Taming industrial robots with a new human-machine interface Thursday, 07 January 2016

Robotics researcher Madeline Gannon has developed a gesture-based control software that allows industrial robots to see people and respond to them in a shared space, opening the way for robots to work in a more flexible manner on a range of tasks.

Industrial robots are not just fast, powerful and precise, but also highly adaptable. Changing the toolset of a robot allows it to paint, handle materials, weld, etc. However, they have been relegated to the factory floor over the past half a century, restricted to repetitive, programmed tasks, with little to no awareness of the environment outside of their code. This lack of awareness has meant that they could only be used in highly controlled environments where unpredictable objects like people are strictly isolated from their work zones.

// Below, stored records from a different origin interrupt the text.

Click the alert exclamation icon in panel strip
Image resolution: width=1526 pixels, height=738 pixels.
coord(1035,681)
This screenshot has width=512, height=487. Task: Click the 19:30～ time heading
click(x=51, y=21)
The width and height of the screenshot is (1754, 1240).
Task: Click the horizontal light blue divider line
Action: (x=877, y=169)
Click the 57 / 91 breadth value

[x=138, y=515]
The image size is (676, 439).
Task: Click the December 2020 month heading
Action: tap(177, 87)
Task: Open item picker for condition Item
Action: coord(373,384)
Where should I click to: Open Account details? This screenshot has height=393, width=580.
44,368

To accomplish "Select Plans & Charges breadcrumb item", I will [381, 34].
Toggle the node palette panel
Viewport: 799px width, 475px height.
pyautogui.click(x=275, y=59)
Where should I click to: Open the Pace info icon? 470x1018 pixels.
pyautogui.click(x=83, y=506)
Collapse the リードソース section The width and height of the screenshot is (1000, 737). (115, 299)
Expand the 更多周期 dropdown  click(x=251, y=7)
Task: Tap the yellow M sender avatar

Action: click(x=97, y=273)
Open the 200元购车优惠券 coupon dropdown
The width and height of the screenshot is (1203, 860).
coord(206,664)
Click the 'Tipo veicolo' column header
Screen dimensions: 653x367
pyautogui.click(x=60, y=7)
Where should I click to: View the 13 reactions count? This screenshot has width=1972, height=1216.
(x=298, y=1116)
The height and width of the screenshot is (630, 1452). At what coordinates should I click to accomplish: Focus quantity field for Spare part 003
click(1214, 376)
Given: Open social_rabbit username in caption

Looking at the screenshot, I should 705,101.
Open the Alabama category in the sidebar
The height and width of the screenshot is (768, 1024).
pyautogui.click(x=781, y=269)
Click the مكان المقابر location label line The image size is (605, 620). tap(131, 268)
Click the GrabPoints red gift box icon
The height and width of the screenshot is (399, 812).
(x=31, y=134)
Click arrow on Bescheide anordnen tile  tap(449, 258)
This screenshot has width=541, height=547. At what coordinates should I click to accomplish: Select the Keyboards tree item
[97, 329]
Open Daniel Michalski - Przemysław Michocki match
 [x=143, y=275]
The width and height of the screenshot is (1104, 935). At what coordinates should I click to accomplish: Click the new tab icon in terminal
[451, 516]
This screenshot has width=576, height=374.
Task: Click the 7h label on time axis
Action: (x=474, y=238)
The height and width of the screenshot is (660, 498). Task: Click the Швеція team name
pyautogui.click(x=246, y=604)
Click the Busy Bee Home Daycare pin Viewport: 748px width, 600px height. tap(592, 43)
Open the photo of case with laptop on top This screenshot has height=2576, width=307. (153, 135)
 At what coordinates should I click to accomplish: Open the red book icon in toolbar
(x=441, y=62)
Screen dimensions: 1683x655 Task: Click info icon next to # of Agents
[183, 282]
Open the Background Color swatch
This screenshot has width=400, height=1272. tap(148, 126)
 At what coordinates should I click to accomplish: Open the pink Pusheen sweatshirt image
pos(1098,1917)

In recent years, as the industry reaches the limitations of automation tasks where the human is entirely removed from the equation, collaborative robots have started to emerge. This approach aims to utilise machines to augment human abilities, rather than replace them. For this to happen, new interfaces between machines and humans are needed.

Gannon's Quipt project is one such effort, retrofitting collaborative intelligence on industrial robots. The project combines a gesture-based control software, wearable markers and a motion capture system, allowing industrial robots to safely follow, mirror and avoid humans in collaborative tasks.

In her primary use case, Quipt augmented an ABB IRB 6700 industrial robot with a Vicon motion capture system. Her software then interpreted the motion capture data into corresponding movement commands for the robot, using an open-source library called Robo.Op.

Quipt also visualises debugging data in an Android app, so a human collaborator has a mobile, continuous view of what the robot is seeing.

According to Gannon, Quipt achieves two outcomes: it makes industrial robots safe to use outside of the highly controlled environment of the factory, and it reduces the technical skill needed to program robots to carry out tasks.

Users don wearable markers made from retroreflective tape on the hand, around the neck, or elsewhere on the body, which the robot detects with a motion capture system, allowing it to "see" the controller and respond appropriately.

Quipt effectively instructs the robot how the person is moving and how it should move in response. Quipt uses three primitive spatial behaviours to guide the robot's movements: follow, mirror, and avoid, which are the basic components of how people interact with one another while working together in a shared space. This means humans can intuitively understand the robot's movements and where it is going next.

Madeline Gannon heads MADLAB.CC, a design collective exploring computational approaches to design, craft, and interaction. She is a researcher, designer, and educator at Carnegie Mellon University.